Mumbai: Country's fourth largest telecom operator Idea Cellular, which reported 14 per cent rise in consolidated net profit at Rs 228.6 crore for the October- December quarter, ruled out any headline tariff change in the short run.
It had reported net profit of Rs 200.98 in the third quarter of 2011-12 fiscal.
Total income of the Aditya Birla Group company, which is partly owned by Malaysia's Axiata Group, rose 11 per cent to Rs 5,578.58 crore during the quarter, from Rs 5,030.82 crore in Q3, last fiscal.
Despite tepid numbers, this is the third straight quarter of earnings growth for the mobile operator.
"In spite of regulatory interventions impacting subscriber acquisition and value added services business model, we could report a sequential quarterly revenue growth of 5 per cent. The margins were lower in Q3 due to inflationary costs like diesel and electricity price hike and higher expenditure on advertisements," Idea Cellular Managing Director Himanshu Kapania told reporters here this evening.
Despite the numbers being below Street expectations, the Idea counter closed 0.6 per cent up at Rs 113.50 on the BSE, while the exchange's index, Sensex, shed 113 points.
On tariff hike plan, Kapania said it will review tariffs but ruled out headline tariff change in short-run. "We will wait and see, how low price operators decide on their tariff."

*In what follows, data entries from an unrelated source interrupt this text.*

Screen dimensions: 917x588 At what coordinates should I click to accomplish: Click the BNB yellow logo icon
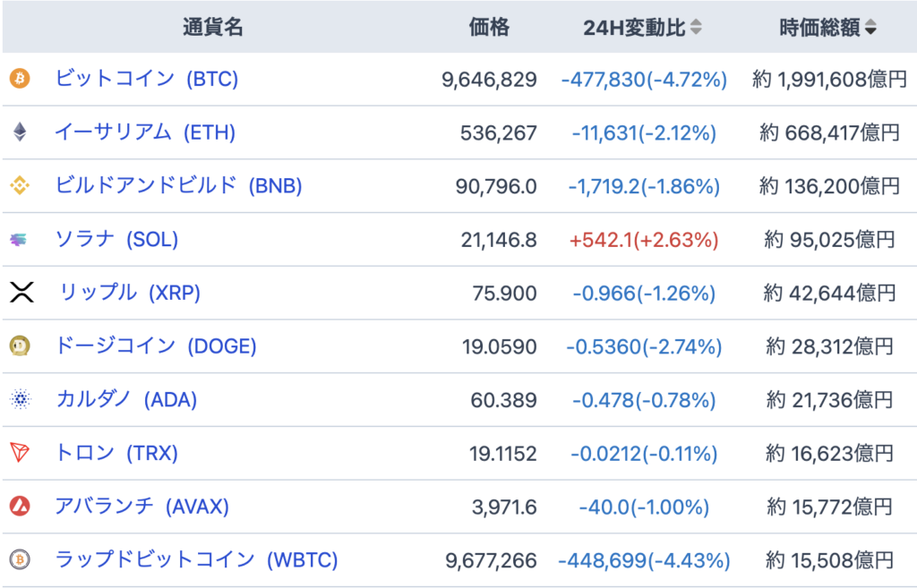point(20,186)
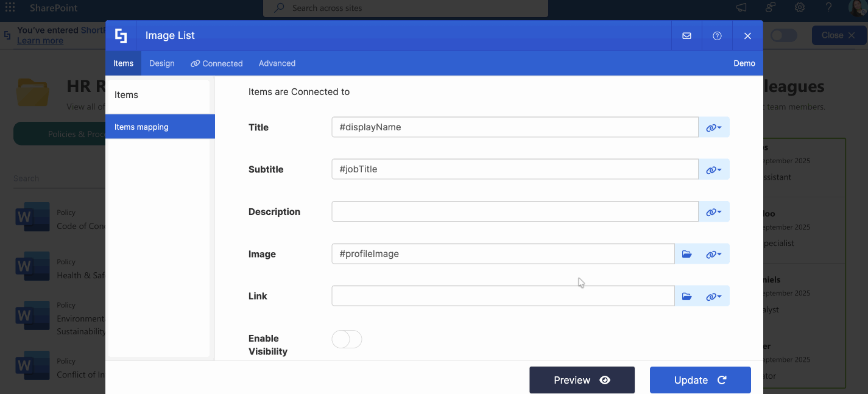Viewport: 868px width, 394px height.
Task: Open the connect dropdown for the Title field
Action: click(713, 127)
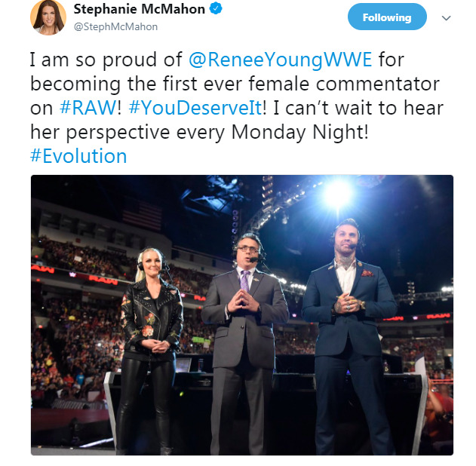The image size is (476, 466).
Task: Open the @ReneeYoungWWE mention
Action: click(x=280, y=60)
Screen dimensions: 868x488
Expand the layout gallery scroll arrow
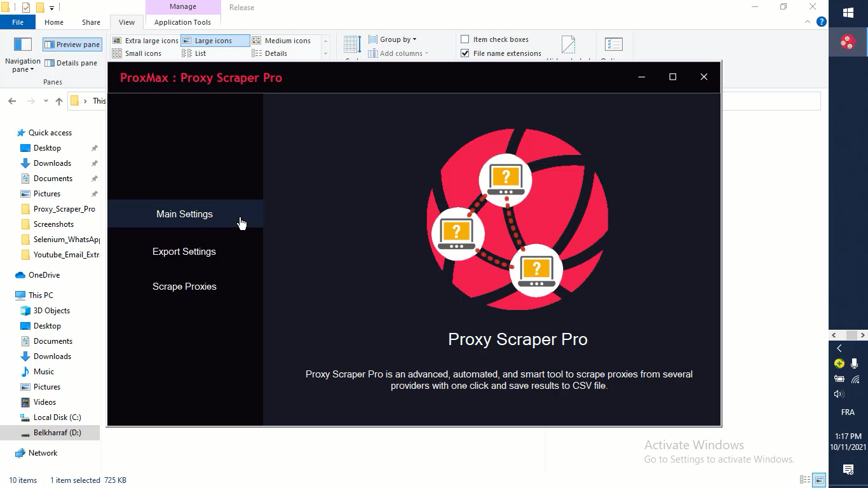325,54
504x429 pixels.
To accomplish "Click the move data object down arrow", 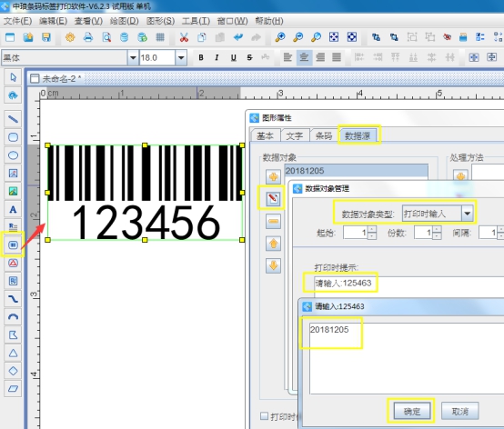I will [x=273, y=266].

The quarterly revenue growth is led by expansion of voice minutes by 5.2 per cent to 132.2 billion minutes, compared to 125.6 billion minutes in Q2, indicating consumer demand for voice telephony remains robust. The company clocked 2.9 million VLR (visitor location register) subscriber additions in Q3 against 0.6 million in Q2, despite implementation of stricter verification norms.
Contrary to expectations, the average realised rate per minute (ARPM) fell this quarter to 41.1 paise against 41.3 paise per minute in Q2. The challenge on ARPM is on account of fall in the non-voice revenue contribution to 14.6 per cent, driven down 1 per cent over the last quarter, by Trai's new VAS regulation, Kapania said.